Étrange
petit livre que celui-ci, publié l’année dernière par les
éditions de la Contre Allée invitées à la prochaine Comédie du
Livre de Montpellier. Pour l’écrire, Sophie G. Lucas, qui y sera
également présente, a assisté pendant plusieurs mois aux audiences
du tribunal de grande instance de Nantes et ce sont comme les minutes
de ces audiences qu’elle nous livre là. Des textes courts au style
incisif, rugueux, dépouillé, comme des coups de poing qui
réveillent les consciences. Plusieurs voix racontent, ce qui donne
de la profondeur à chaque petit texte. Et à travers ces paroles
c’est tout un pan de notre société malade qui nous saute à la
figure, celle des laissés pour compte, de ceux qui n’ont pas eu de
chance et qui souvent reproduisent la violence qu’ils ont eux-mêmes
subie. :
«J’ai une fille.
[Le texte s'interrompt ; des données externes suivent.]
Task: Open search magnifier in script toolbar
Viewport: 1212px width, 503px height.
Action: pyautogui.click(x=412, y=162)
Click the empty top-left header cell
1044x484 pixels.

Mais je la vois pas. Sa mère veut pas. Je sais pas pourquoi. Elle a déménagé je sais pas où. Il a été en famille d’accueil. Ses parents sont alcooliques. Mes parents m’ont déçu. J’ai essayé de les voir. Ça n’a pas marché. Tout me déçoit. J’ai tout essayé. » (p24)
« Il a vingt-trois ans. Il a commencé à mettre le feu. Comme ça. Quand ses parents se sont séparés. Il ne dit rien. Gorge nouée. Visage doux. Puis. En pleurs. Ce que j’ai fait est mal. J’étais au bout. Cette histoire me bouffait. J’ai pensé à rentrer à l’intérieur de l’immeuble pour en finir ». (p82)
Mais
il y a autre chose et c’est comme si l’évocation de ces vies
cassées, gâchées, renvoyaient Sophie G Lucas à sa propre histoire
et à celle de son père dont la figure se dessine peu à peu sous le
signe de « La longue peine ». Et ce qui aurait pu être
perçu comme un exercice de style, même s’il se fait l’écho
d’une réalité sociale, acquiert une profonde vérité humaine.
Nous ne sommes plus dans le domaine du constat mais dans celui d’une
quête personnelle douloureuse et sans doute nécessaire, et
profondément émouvante :
« Il m’arrive de ne voir dans le box que des enfants perdus. Je voudrais croire qu’ils ne sont que des enfants perdus. Même ceux qui sont censés être des hommes. Certains n’ont connus que la prison ou les institutions depuis l’adolescence. Mon père a été enfermé dans une maison de correction. L’abbaye de Fontevrault. Jean Genet, dans « Miracle de la Rose » écrit : « De toutes les centrales de France, Fontevrault est la plus troublante. C’est elle qui m’a donné la plus forte impression de détresse et de désolation, et je sais que les détenus qui ont connu d’autres prisons ont éprouvé, à l’entendre nommer même, une émotion, une souffrance comparables aux miennes ». C’est là qu’était mon père. Suite à son arrestation pour port d’armes. Ou pour cette fugue avec une jeune fille de son âge. Il était un jeune homme révolté avant d’entrer dans cette prison pour mineurs. Qu’a-t-il laissé là, son enfance, sa vie d’homme, ses espoirs, quoi ? » (p78)
Une
lecture qui secoue, une lecture nécessaire.